Wednesday, October 21, 2015

What is Modafinil?

Through science fiction movies, film makes and writers are given the opportunity to unleash their imaginations to the audience.  In turn, the movie world is filled with things that are generally unbelievable in the real world.  It is true that movie technology can easily be dismissed as mere fantasies.  Although most of these "movie technologies" seem impossible in the real world, it seems that by now only imagination is the limit to scientific achievements.

The idea of a certain technology or drug that allows humans to achieve peak performance levels is present in a number of movies.  Most of the time, real world science is nowhere near to developing the same kind of technology as featured in these movies.  This is why these films are classified as science fiction.  But there is one movie technology that made it out of the 'fiction' category.
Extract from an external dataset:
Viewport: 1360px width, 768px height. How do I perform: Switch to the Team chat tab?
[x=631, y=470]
In the film 'Limitless', a struggling writer, Eddie Morra (Bradley Cooper) discovered a drug called NZT-48.  It is an experimental drug that supposedly unlocks 100% of the brainpower of anyone who takes it.  The drug improved the brain functions of the Eddie to borderline superhuman, grating him laser-sharp focus, a learning ability increased a hundred-fold, heightened alertness and reflexes, and the ability to recall everything and anything he's ever heard or read in his lifetime.

A drug like that sounds too good to be true, but what if it isn't?
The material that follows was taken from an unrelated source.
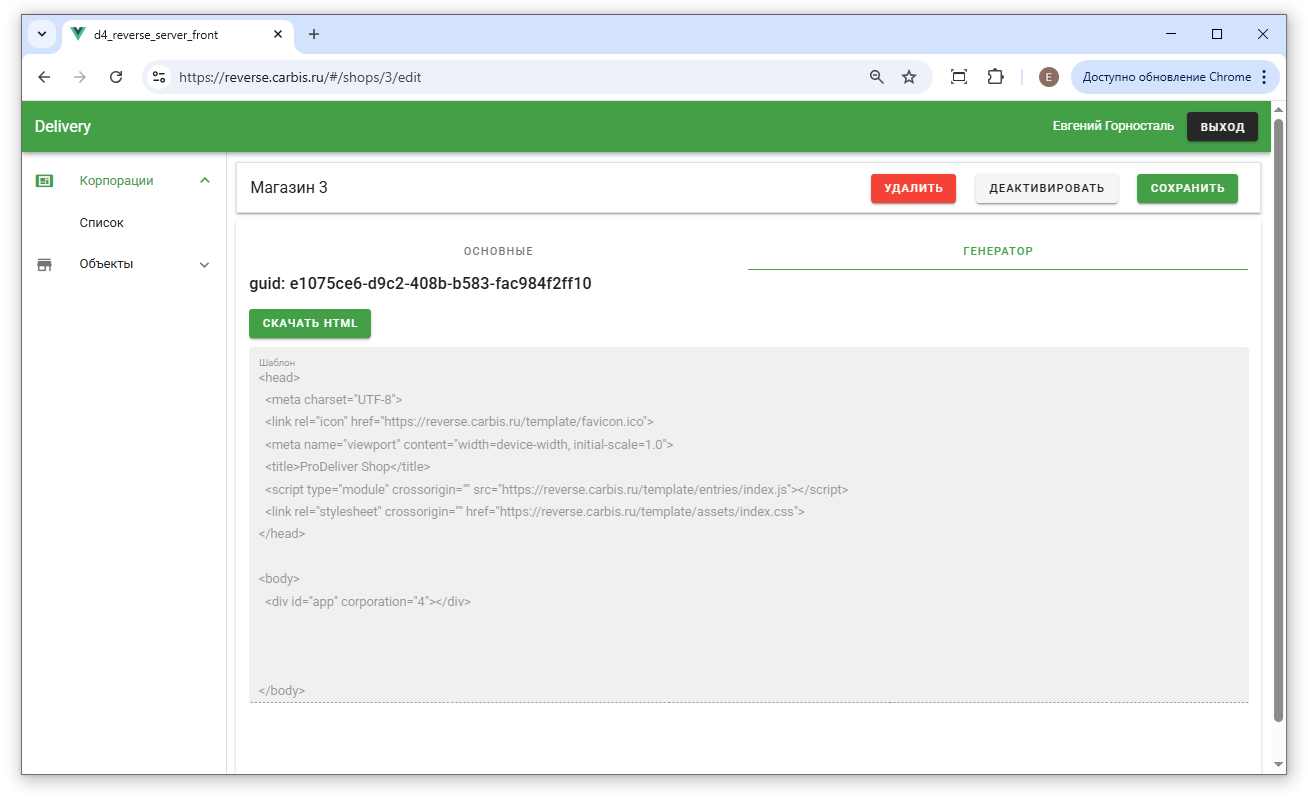Open the zoom magnifier icon in address bar
1308x798 pixels.
click(877, 77)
Stimulants are drugs that temporarily improve physical or cognitive functions; sometimes both.  There are a lot of legal forms of stimulants that help with conditions such as narcolepsy, lethargy, obesity, and headaches.  But none of them works anywhere close to the NZT-48, except of course, the Modafinil.

The Modafinil is an FDA (Food and Drug Administration) approved eugenic, or a wakefulness-promoting drug.  It is originally intended to treat narcolepsy, shift work sleep disorder, and excessive daytime sleepiness.  However, its effects do not focus on neurotransmitter stimulation like other stimulants, which is why addiction/dependency is safely avoided.

The drug was originally formulated by a French professor named Michel Jouvet and Lafon Laboratories.  It was offered as treatment for narcolepsy in 1986.  It became available in France as "Modiodal" and in America as "Provigil" during the 1990's.  It was then approved in the UK in 2002 and was marketed as "Modafinil" by Cephalon Inc.